I'm using one of
these (affiliate link), and it works very well. Analog sticks, rumble, you name it, it's supported. You can only set up two buttons to work in analogue, pressure sensitive mode, but that's the only limitation I've found that wasn't mentioned on the linked page. Rumble did crash ePSXe for me once, though that seems to be a fault on ePSXe's part, since other games work just fine.
What you're looking at seems to be a clone of that, so it shouldn't be a terrible choice. I can't make accurate guesses on what the exact quality difference (if any) would be between that and the original, though.
As said before, the only difference you
could see between 1.1 and 2.0 would be lesser responsiveness, in case the data transfer rate wasn't enough in case of 1.1 (or even 1.0) already.

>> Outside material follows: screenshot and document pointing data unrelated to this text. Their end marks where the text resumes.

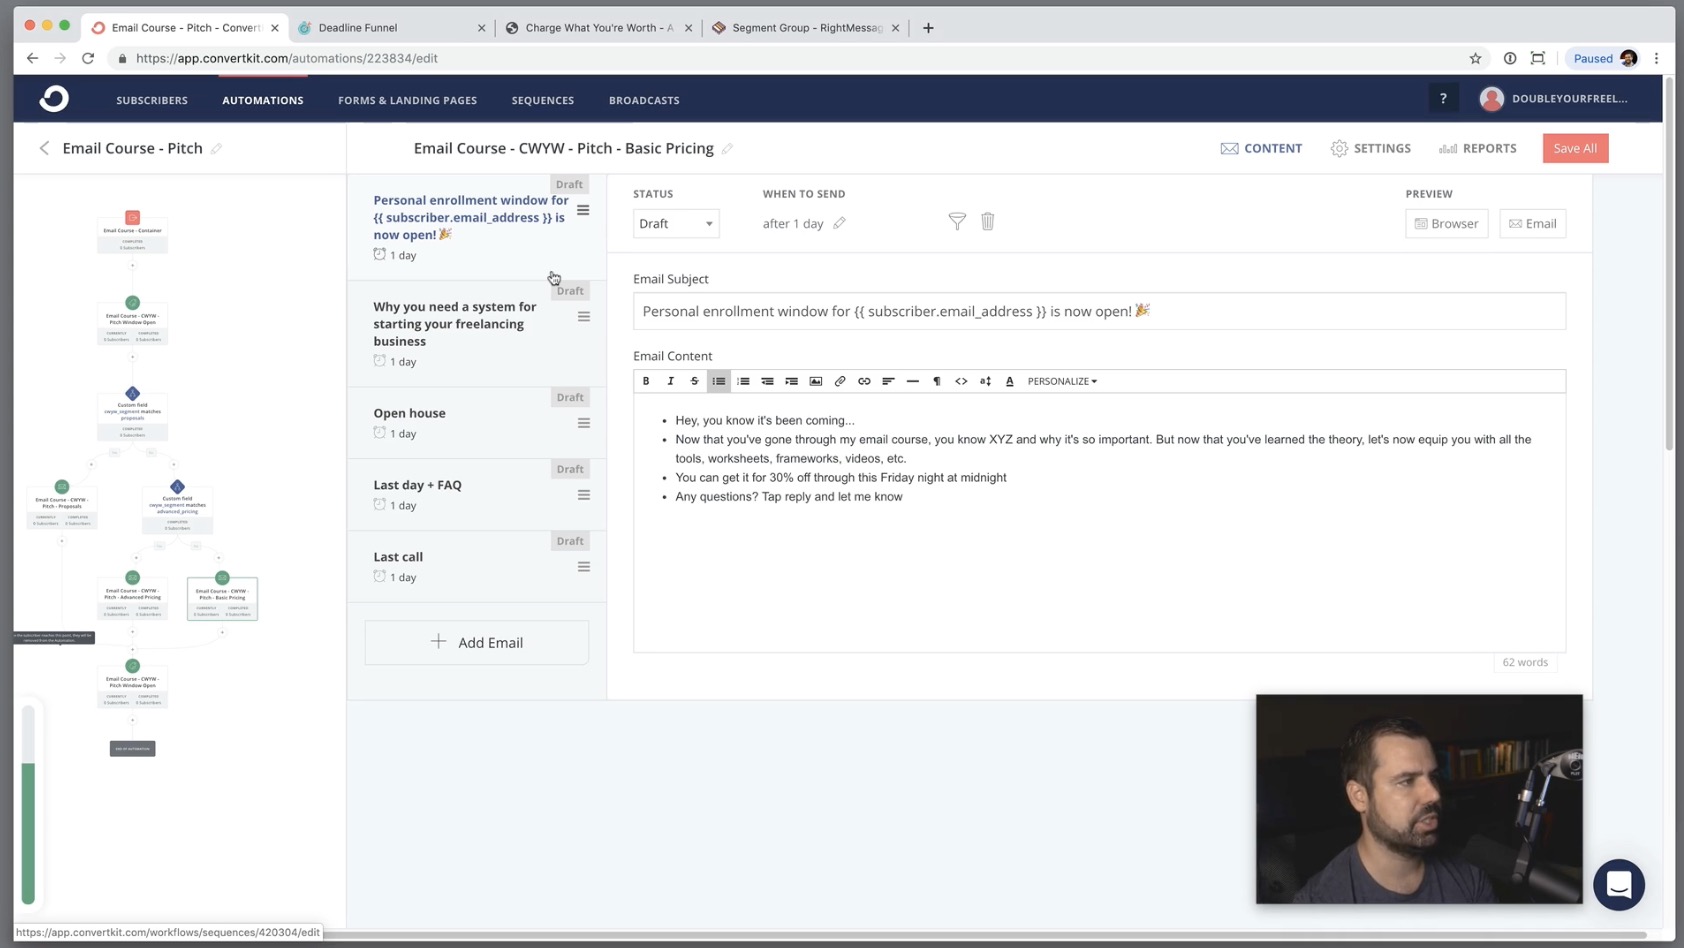Toggle the unordered bullet list button

point(719,381)

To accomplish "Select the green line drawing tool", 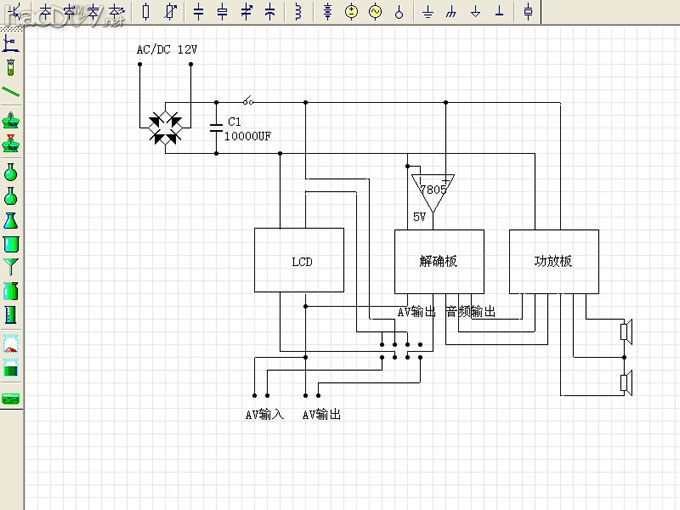I will click(x=11, y=91).
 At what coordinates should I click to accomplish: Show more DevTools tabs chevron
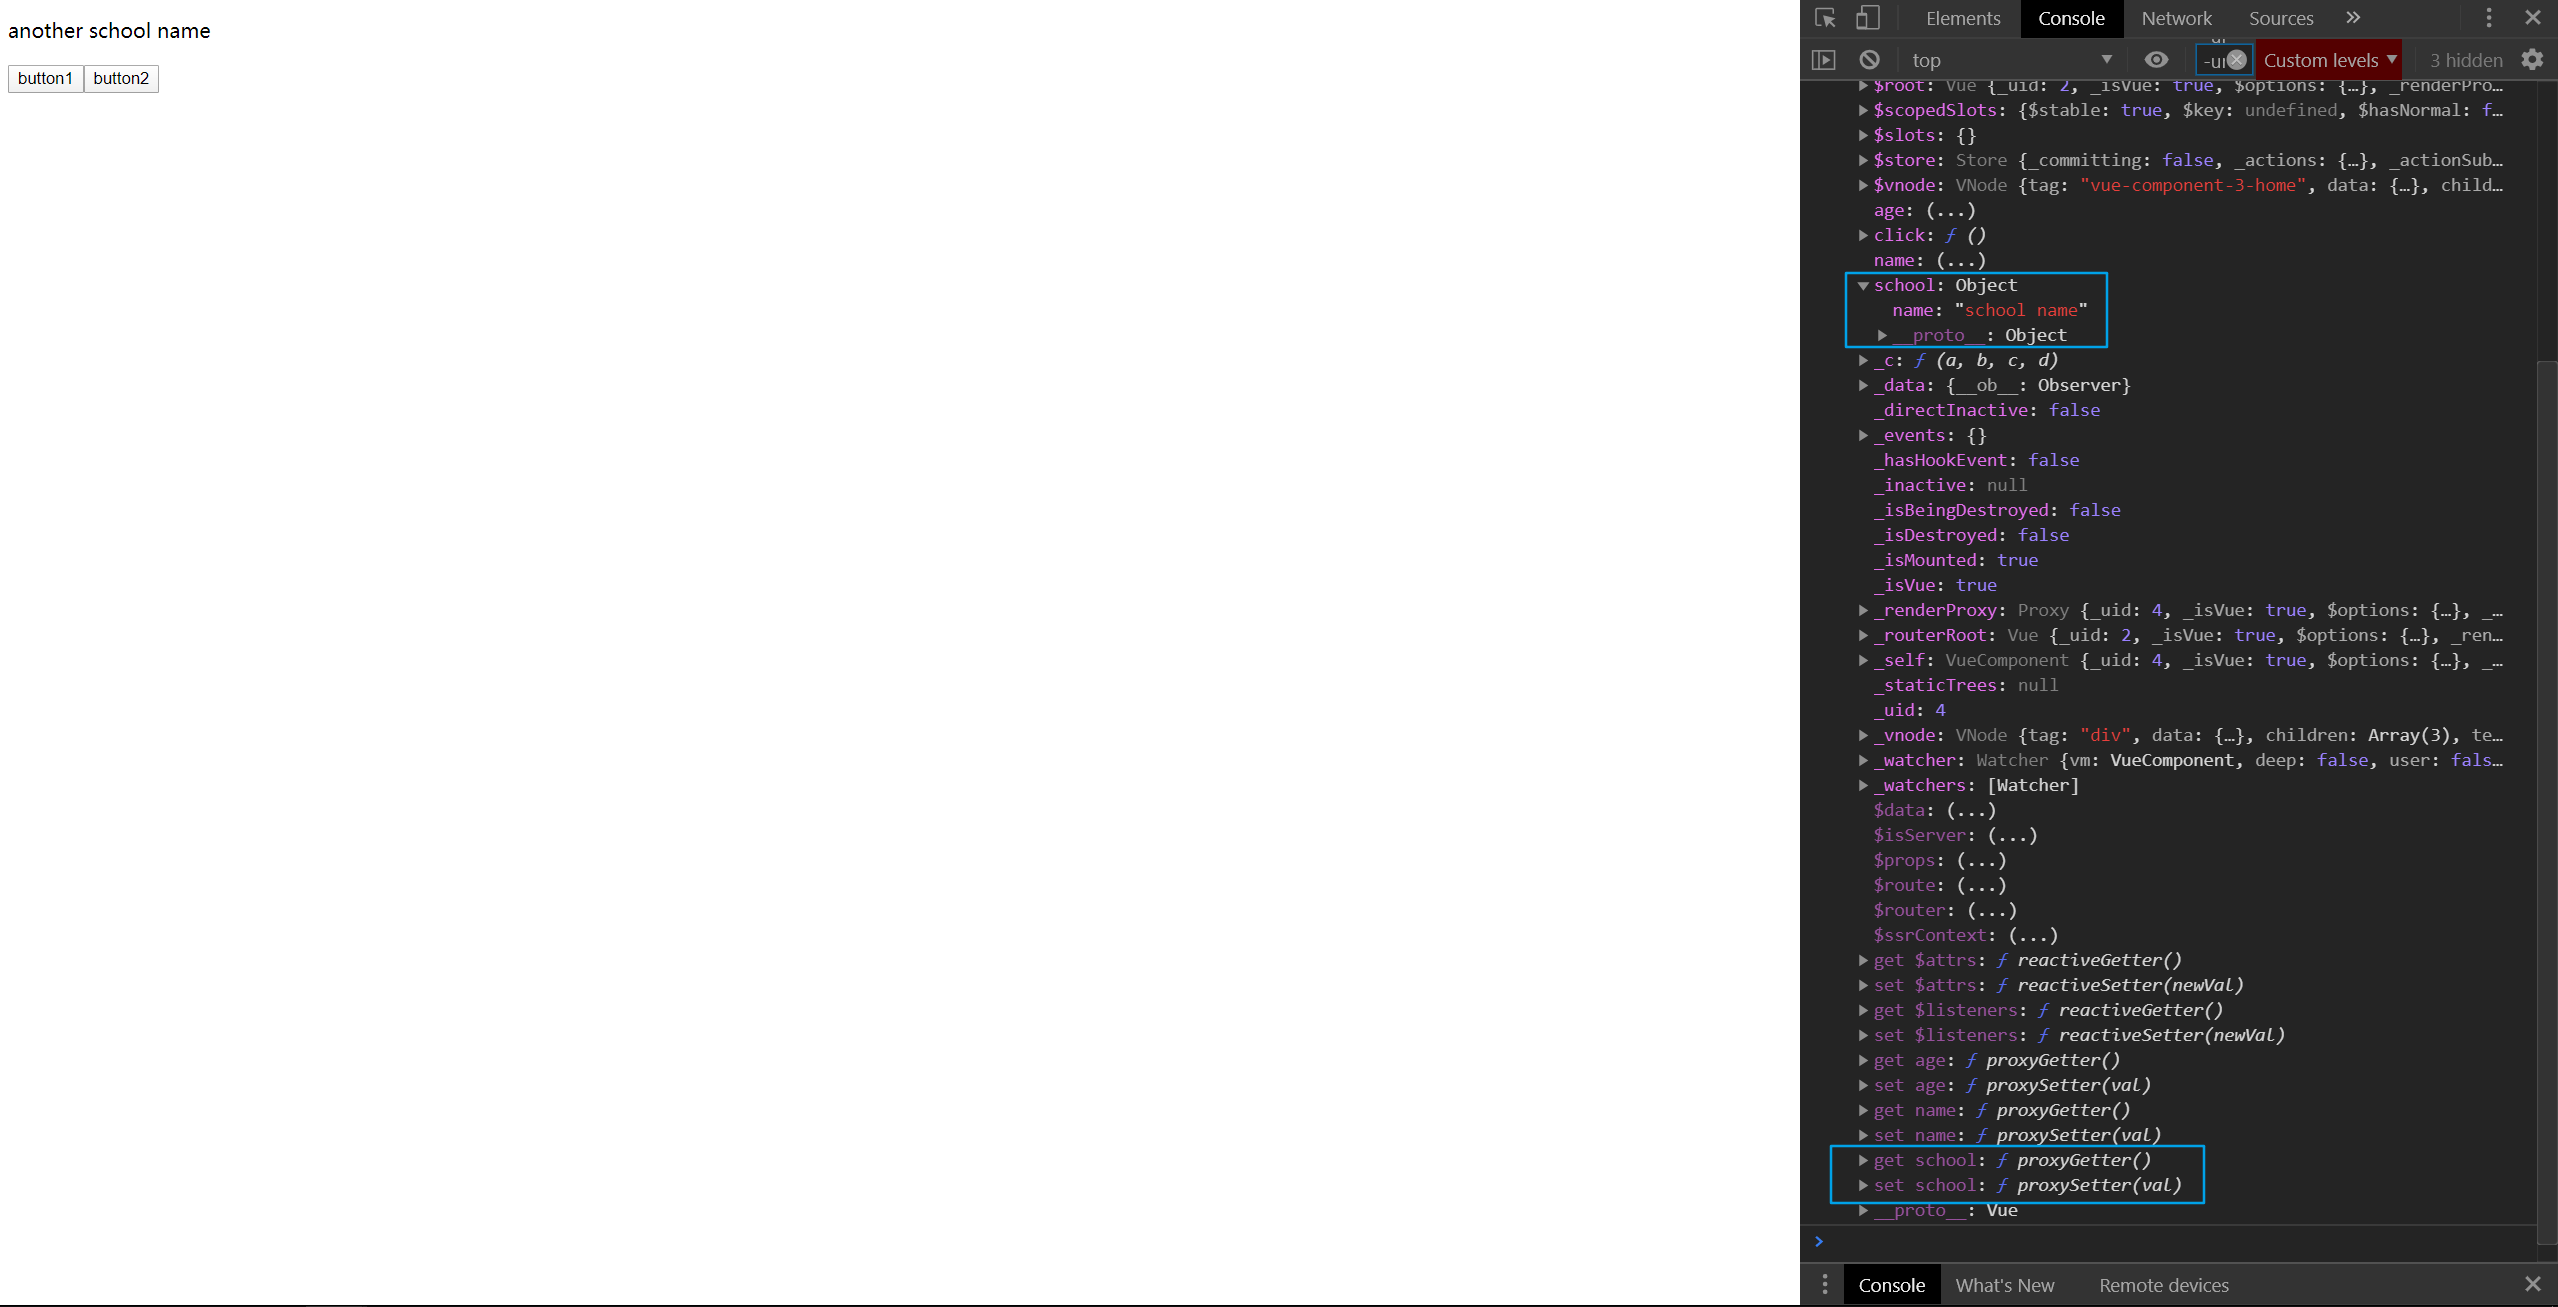2353,18
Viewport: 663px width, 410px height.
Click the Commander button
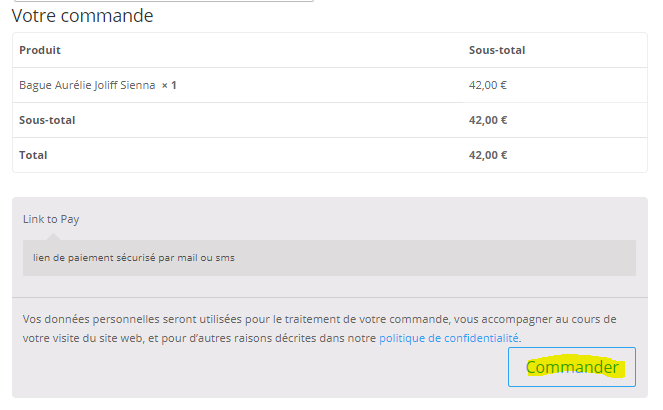point(571,368)
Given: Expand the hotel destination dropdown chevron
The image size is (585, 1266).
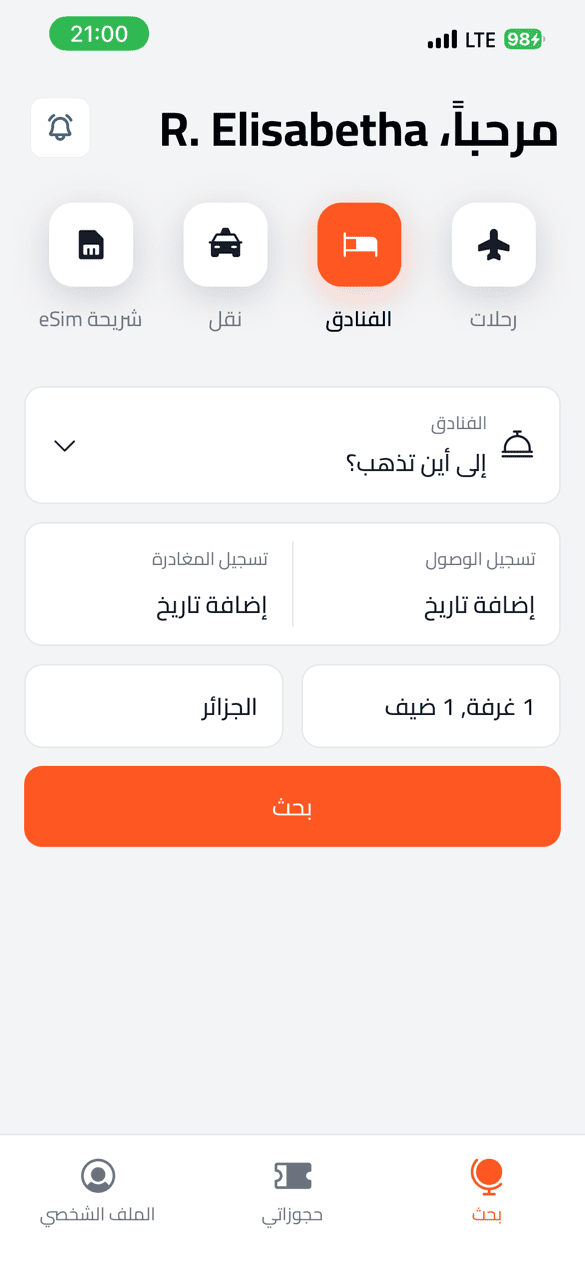Looking at the screenshot, I should pyautogui.click(x=64, y=447).
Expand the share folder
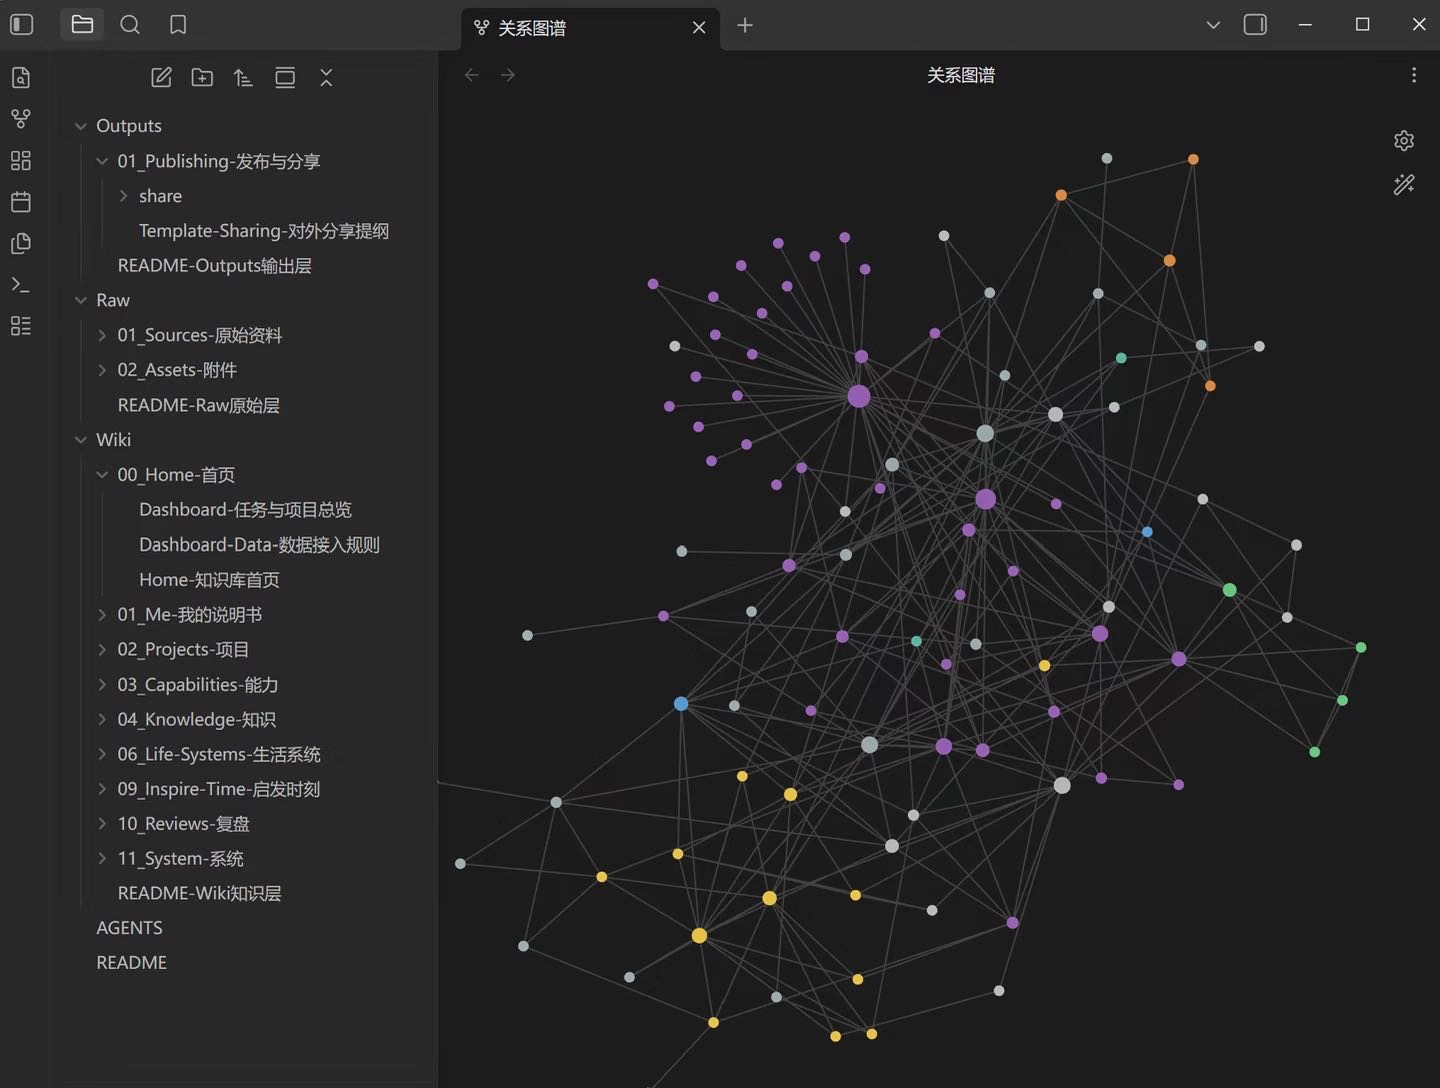Viewport: 1440px width, 1088px height. click(x=123, y=196)
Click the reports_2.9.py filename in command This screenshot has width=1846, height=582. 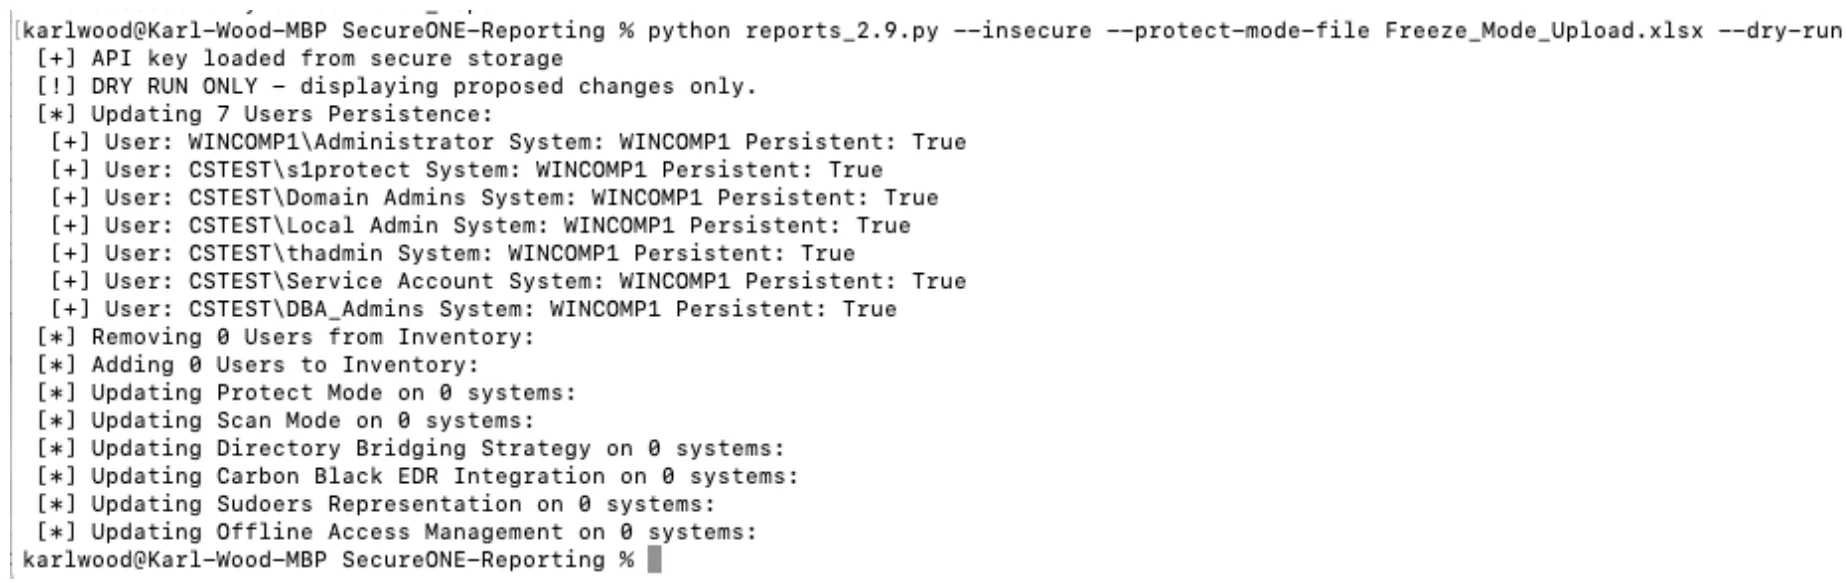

A quick calculation: assuming 4 bytes for one coordinate (enough to represent 4 billion values, so it's unlikely you'd have something more precise than that on your hands), the 192 kB/s transfer rate of USB 1.0 allows for 49152 such values to be sent per second. Assuming 100 updates a second, that's still 491 coordinates each update. A quick conversion would also tell you that translates into 15728 binary values, as would be the case for digital buttons with only states of pressed/unpressed.
You aren't going to connect anything having 500 analog axes or 16000 buttons to it, I believe. If you
are, consider upgrading to 1.1, having eight times the speed.